How to protect enterprise data

How Should You Protect Enterprise Data?

Disclaimer: This article includes paid promotion.

The amount of data that the average enterprise manages today is enormous. This data is a treasure trove for insights on how to better products and meet customer needs. Yet, such vast information also introduces new challenges over how to keep it safe and secure from unauthorized access and use.

Effective enterprise data protection calls for a holistic approach that encompasses technology, process, and people. Many organizations place inordinate emphasis on technology in their data security strategy. Whereas it’s impossible to adequately protect electronic data without some form of technical controls, process and people arguably play a more important role.

The following are the core building blocks of a successful data protection policy.

  1. Data Classification Program

A business hosts a wide range of electronic data. That includes passwords, credit card numbers, mailing addresses, phone numbers, transaction histories, vendor contacts, payroll lists, medical insurance payments, and more. Yet, all data isn’t created equal. Some information is more sensitive than others due to the legal protections around it or the impact it could have on the business goals and reputation.

A data classification program helps you categorize enterprise data based on its importance and risk weight. The program should have at least three categories—public, internal use, and confidential. Appropriate controls must thereafter be established to protect data in each category. Confidential data should attract the highest degree of protection while public data may not require any protection at all. Classification also determines what data is given priority in your enterprise cloud backup plans.

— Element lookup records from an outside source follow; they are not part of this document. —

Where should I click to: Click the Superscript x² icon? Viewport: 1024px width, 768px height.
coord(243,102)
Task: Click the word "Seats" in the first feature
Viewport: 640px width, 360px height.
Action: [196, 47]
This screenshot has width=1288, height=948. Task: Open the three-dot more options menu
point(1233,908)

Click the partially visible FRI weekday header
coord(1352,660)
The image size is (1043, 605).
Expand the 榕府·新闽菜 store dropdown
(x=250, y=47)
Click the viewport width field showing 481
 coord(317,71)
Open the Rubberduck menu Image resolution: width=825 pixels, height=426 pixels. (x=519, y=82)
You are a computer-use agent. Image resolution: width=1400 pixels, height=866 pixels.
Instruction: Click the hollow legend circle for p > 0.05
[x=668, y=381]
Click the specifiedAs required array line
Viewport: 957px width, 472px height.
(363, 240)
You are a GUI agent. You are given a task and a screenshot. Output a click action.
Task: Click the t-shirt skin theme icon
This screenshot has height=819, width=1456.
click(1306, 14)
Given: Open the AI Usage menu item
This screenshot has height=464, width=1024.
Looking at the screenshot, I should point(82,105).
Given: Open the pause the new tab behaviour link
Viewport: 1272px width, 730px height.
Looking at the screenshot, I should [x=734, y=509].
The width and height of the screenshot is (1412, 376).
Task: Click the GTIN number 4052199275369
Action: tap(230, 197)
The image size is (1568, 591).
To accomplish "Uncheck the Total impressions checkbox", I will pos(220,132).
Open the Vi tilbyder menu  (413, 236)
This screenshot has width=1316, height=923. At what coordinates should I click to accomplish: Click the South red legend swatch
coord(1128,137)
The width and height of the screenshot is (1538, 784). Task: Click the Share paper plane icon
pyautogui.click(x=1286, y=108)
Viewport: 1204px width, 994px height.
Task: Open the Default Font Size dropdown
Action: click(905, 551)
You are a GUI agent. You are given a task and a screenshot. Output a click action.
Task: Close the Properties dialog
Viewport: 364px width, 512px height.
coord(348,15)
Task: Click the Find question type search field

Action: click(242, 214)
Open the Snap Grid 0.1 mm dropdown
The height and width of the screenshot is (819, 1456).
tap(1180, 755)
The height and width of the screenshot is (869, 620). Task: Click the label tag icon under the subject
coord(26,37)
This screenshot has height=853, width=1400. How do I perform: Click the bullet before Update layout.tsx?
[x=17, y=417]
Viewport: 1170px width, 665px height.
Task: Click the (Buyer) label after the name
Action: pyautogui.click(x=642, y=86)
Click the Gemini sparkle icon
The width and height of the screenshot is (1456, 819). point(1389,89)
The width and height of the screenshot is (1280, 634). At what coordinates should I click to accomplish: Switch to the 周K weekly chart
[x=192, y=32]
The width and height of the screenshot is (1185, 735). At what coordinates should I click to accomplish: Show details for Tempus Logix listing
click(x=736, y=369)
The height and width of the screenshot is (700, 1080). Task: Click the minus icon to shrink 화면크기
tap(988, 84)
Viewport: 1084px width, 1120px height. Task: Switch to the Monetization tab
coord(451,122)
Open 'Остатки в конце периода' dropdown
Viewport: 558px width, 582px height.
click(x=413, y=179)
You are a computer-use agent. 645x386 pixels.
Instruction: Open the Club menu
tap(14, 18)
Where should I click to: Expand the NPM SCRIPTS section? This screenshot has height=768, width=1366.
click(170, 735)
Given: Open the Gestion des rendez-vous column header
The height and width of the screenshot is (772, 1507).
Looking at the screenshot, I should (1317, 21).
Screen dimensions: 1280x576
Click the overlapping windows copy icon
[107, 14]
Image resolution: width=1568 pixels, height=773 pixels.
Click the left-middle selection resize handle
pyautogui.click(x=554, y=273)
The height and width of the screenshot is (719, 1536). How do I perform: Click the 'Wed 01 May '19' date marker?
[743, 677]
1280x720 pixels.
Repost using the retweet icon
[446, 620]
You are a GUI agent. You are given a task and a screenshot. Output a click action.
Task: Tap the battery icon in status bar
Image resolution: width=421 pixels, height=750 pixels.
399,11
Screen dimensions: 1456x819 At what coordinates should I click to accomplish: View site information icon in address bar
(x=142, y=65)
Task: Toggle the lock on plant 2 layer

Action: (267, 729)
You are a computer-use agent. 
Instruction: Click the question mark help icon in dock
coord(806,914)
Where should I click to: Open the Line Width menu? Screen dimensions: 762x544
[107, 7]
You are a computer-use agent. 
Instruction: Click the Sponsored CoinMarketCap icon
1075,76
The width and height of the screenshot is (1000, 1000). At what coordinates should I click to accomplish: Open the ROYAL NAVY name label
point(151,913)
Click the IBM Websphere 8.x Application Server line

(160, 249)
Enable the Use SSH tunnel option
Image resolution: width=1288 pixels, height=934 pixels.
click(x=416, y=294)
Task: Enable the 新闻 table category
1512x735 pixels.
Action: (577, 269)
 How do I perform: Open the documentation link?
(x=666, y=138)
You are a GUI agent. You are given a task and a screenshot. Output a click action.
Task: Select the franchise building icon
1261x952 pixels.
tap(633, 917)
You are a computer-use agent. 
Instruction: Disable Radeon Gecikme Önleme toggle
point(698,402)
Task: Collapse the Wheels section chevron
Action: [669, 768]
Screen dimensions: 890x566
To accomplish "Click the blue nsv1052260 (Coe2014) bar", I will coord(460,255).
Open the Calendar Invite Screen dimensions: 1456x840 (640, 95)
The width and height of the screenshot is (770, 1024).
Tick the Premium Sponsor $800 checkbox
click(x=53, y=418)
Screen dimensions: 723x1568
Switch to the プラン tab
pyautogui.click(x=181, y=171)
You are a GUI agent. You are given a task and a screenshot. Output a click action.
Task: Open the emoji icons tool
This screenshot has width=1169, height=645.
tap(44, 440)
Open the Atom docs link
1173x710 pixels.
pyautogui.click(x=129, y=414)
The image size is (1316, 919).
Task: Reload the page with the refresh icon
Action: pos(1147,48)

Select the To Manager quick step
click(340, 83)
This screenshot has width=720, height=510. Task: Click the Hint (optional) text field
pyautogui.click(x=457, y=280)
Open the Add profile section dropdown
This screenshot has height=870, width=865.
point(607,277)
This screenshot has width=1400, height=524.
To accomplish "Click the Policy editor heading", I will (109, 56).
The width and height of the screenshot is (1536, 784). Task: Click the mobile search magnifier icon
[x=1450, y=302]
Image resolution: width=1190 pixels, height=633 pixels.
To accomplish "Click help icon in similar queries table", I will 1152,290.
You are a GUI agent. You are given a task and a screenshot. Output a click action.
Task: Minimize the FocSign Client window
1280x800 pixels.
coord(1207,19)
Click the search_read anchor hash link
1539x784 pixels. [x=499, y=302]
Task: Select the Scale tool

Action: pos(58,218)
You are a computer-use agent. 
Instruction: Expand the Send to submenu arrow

Note that the same information can change categories over its lifetime. For example, product design plans would be considered confidential while in development but become internal or public once the product is available on the market.

  1. Manage Data Flow

Data in an enterprise is constantly changing its state. It regularly undergoes retrieval, transmission, and storage. Recognizing that information must flow throughout the organization is crucial in ensuring that data is consistently protected irrespective of its status at any given point in time.

This requirement is especially important for sensitive data such as credit card information that has to be managed in accordance with regulatory and industry requirements. The Payment Card Industry’s Data Security Standards (PCI DSS), for instance, provide clear guidelines on how credit card data should be managed at rest and in transit.

  1. Encrypt Sensitive Data

Enterprises should develop appropriate controls that make it difficult for unauthorized persons to access the places or channels where sensitive data is stored or transmitted. However, hackers may still gain access to these locations or channels.

Businesses should, therefore, encrypt their most critical information such as passwords and credit card information to ensure that it’s unreadable even if a hacker stumbles upon it. The data should be encrypted not just at rest but also when in transit to prevent interception via packet sniffing and man-in-the-middle attacks.

  1. Treat New Technology with Caution

All technology follows a maturity path. In the initial months and years after its launch, the technology is often plagued by bugs, errors, and security gaps. As the system’s developer responds to and resolves these issues, the technology becomes more reliable, stable, and secure.

Ergo, businesses must steer clear of technologies that are still in the early adoption phase as they often have vulnerabilities that could endanger the security of enterprise data. Some may even be infected with malware that becomes an entry point for hackers to infiltrate the corporate network. Let the market test out and perfect a product before you bring it on board.

  1. Protect Portable Devices

We’ve come a long way from the time when the sole tool of office computing was the desktop computer. Today, we not only have laptops but smartphones and tablets too. In addition, removable disks have grown enormously in their capacity. The average thumb drive has the capacity that’s thousands of times higher than what a floppy drive had.

While portability has come with numerous efficiency advantages, the risk of theft and loss is much higher than it is for desktop computers. To protect the data on portable devices, organizations should ensure the gadgets are encrypted, password-protected, and where applicable, can be disabled remotely.

Threats to the security of enterprise data are here to stay. By systematically applying these controls, you have a better shot at protecting your organization’s most critical data.